PySpark is a peer dependency — saltmill works with whatever version your cluster runs.

Quick start

import saltmill

df = saltmill.read(spark, "s3://my-bucket/large.csv")

That's it. saltmill will:

  1. Detect file size via Hadoop FileSystem
  2. Auto-compute salt buckets and partition count
  3. Apply optimized Spark configs (shuffle partitions, maxPartitionBytes, Delta settings on Databricks)
  4. Infer schema from a 0.1% sample of the first file
  5. Read and return a well-partitioned DataFrame

Usage

Module-level function (simplest)

import saltmill

df = saltmill.read(spark, "s3://bucket/huge.csv")

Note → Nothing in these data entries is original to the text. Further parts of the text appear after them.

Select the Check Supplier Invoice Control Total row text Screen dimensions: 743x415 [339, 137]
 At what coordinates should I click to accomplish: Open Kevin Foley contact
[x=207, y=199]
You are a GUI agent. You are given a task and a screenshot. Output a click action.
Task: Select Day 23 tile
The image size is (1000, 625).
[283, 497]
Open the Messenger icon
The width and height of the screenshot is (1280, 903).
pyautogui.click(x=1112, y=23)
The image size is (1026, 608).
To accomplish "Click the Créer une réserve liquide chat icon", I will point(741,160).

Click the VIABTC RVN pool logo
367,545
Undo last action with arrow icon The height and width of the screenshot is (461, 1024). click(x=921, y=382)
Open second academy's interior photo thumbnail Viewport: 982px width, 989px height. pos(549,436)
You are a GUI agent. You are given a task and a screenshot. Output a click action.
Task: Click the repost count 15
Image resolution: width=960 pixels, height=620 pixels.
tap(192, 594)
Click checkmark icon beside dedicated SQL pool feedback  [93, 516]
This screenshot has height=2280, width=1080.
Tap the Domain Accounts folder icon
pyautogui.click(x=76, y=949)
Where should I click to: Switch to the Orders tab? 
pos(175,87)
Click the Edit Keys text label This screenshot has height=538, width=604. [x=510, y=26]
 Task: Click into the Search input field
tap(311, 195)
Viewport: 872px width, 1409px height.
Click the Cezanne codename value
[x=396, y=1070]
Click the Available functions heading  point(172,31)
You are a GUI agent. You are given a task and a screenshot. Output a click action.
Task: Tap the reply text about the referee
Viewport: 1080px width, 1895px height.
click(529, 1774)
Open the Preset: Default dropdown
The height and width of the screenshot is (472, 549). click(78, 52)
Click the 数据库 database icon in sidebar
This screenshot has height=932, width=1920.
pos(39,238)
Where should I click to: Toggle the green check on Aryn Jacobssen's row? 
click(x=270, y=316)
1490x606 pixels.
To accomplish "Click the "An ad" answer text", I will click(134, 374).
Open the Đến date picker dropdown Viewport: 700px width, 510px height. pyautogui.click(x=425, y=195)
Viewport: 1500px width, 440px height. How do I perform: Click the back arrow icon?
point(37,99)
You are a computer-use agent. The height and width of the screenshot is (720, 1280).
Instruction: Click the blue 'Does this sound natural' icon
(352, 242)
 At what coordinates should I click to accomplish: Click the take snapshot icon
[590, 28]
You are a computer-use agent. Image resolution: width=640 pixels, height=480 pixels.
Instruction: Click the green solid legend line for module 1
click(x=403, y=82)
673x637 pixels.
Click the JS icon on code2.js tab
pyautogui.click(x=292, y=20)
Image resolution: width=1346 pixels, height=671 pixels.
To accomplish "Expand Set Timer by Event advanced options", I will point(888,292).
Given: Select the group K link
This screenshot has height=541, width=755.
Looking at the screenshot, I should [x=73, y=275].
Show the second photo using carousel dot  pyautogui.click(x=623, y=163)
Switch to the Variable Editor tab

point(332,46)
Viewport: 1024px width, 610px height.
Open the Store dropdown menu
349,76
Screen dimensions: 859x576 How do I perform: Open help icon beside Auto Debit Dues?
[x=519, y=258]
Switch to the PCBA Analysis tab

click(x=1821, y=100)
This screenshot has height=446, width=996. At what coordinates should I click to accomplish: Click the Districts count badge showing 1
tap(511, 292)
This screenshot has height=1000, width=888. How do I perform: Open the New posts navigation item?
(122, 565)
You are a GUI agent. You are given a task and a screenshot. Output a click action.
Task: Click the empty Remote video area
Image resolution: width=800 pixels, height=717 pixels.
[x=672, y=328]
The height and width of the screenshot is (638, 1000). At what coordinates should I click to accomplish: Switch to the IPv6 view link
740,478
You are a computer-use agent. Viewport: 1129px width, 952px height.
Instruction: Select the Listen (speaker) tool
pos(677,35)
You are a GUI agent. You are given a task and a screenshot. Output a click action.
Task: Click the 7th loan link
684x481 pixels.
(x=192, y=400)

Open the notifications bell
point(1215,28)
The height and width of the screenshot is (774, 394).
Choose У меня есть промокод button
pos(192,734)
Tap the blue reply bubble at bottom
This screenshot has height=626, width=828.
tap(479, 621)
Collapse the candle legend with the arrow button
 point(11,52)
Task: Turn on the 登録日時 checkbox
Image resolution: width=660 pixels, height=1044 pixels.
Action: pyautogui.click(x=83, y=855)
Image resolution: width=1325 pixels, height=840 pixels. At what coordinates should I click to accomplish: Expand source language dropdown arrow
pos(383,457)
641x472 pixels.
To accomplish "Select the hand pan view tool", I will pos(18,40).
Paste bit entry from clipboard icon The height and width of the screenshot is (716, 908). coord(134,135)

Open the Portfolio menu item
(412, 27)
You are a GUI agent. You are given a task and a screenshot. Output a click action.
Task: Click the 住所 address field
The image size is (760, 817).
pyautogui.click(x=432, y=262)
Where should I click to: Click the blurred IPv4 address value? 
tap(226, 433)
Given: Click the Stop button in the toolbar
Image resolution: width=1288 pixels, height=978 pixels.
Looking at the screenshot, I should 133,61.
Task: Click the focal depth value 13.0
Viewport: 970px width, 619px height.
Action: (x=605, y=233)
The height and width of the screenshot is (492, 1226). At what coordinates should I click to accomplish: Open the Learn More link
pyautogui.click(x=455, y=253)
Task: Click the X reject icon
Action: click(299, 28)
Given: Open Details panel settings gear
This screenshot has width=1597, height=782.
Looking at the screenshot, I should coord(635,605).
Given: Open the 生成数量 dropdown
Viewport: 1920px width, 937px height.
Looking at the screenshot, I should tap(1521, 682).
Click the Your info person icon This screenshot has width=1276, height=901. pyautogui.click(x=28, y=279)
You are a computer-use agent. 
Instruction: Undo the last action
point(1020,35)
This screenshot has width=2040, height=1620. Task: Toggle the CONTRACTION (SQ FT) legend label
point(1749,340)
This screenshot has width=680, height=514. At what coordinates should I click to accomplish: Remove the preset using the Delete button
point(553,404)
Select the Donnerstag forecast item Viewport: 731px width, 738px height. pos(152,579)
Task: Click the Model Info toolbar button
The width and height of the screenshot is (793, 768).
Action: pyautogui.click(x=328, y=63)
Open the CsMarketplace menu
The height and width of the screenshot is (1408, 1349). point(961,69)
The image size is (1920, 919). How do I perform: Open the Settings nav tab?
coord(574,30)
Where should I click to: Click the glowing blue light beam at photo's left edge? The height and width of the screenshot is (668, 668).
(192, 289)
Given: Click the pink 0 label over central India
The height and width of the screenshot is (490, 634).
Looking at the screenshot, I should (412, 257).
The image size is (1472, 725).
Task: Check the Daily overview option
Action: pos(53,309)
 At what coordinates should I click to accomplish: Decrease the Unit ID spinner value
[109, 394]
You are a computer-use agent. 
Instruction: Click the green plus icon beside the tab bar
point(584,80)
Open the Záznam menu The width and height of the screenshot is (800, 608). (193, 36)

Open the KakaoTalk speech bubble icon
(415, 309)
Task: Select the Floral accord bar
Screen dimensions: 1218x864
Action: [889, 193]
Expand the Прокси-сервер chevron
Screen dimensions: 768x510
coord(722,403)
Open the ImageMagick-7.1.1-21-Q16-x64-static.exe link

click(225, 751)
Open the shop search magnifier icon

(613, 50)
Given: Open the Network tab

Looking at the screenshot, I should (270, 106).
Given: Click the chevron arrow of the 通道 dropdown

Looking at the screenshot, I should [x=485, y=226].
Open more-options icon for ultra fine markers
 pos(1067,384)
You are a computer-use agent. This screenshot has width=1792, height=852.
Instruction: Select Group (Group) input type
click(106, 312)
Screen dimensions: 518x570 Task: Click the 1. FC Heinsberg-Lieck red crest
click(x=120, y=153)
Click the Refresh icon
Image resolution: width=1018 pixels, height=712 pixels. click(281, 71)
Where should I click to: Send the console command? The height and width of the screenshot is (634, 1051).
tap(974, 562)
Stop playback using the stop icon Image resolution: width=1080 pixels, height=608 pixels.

Class-based (more control)

from saltmill import SaltMill

sm = SaltMill(spark, workers=32)
df = sm.read("s3://bucket/huge.csv")

Multiple files

df = saltmill.read(
    spark,
    ["s3://bucket/2024-01.csv", "s3://bucket/2024-02.csv"],
    hint_size_gb=500,
)

With explicit schema

df = saltmill.read(
    spark,
    "s3://bucket/sales.csv",
    schema={
        "order_id":   "long",
        "region":     "string",
        "amount":     "double",
        "created_at": "timestamp",
    },
    partition_col="region",
)

With a PySpark StructType

from pyspark.sql.types import StructType, StructField, LongType, StringType

schema = StructType([
    StructField("id", LongType(), True),
    StructField("name", StringType(), True),
])

df = saltmill.read(spark, "s3://bucket/data.csv", schema=schema)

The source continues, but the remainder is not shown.